De olhos fechados
A luz começa a quebrar e as sombras avançam pelos telhados da cidade. As casas ganham volume e as cores parecem mais definidas. E quentes.
O castelo, ao fundo, permanece ao sol mas a sombra vai tingindo a encosta. O azul do rio reflecte o azul do céu e distingue-os uma neblina púrpura, ainda muito leve e fina. Mais tarde, quando toda a cidade estiver à sombra, essa neblina há-de tornar-se espessa e cor de cinza. Em certas noites chega a tomar conta do céu, como se fosse um imenso véu. Ou um manto que cobre a cidade e nos protege antes da noite cair.
Os pássaros voam mais livres ao entardecer e cruzam-se vertiginosamente no ar. (…) O vento sopra morno e as vozes, longínquas, descombinam-se com os gritos dos pássaros alegres e tudo soa a verão e calor. As janelas, abertas até ao limite, deixam ver a cidade e quase todo o rio. Os barcos passam, muito lentos, deixando na água riscos de um azul quase tão escuro como a noite que se anuncia.

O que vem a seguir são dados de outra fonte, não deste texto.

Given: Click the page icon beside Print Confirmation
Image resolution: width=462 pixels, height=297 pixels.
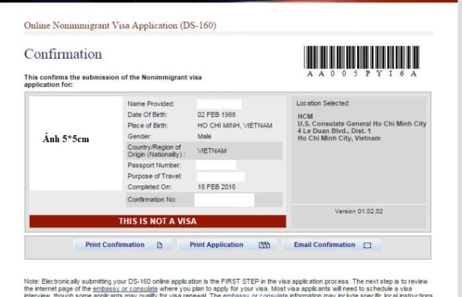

Atrás das casas, entre os jardins de palmeiras e buganvílias, há um pátio de pedras antigas (…) onde agora não se vê ninguém. Um pátio desabitado que, em breve, voltará a ser cuidado.
Tenho saudades desses dias que hão-de vir. Fecho os olhos com força e vejo outros olhos fechados. Conheço a sua intensidade e sei de cor a sua cor. Abro os meus devagar para não chorar. A noite caiu.
As luzes do castelo estão acesas e iluminam as muralhas. São luzes amarelas, muito baixas, que deixam ver a consistência das pedras antigas e sublimam a perfeição dos ângulos. Vistos de longe, os pinheiros mansos ganham contornos e parecem ainda mais belos e inspiradores.
Depois das luzes do castelo acendem-se duas linhas rectas ao longo do rio e só então, surgem as estrelas da ponte que tocam o céu e brilham a noite inteira.
E eu continuo aqui, a pensar em ti. A guardar o pátio com o olhar e a lançar sobre ele toda a nostalgia dos dias que passaram e daqueles que hão-de vir. E deixo-me ficar aqui pois é aqui que quero estar.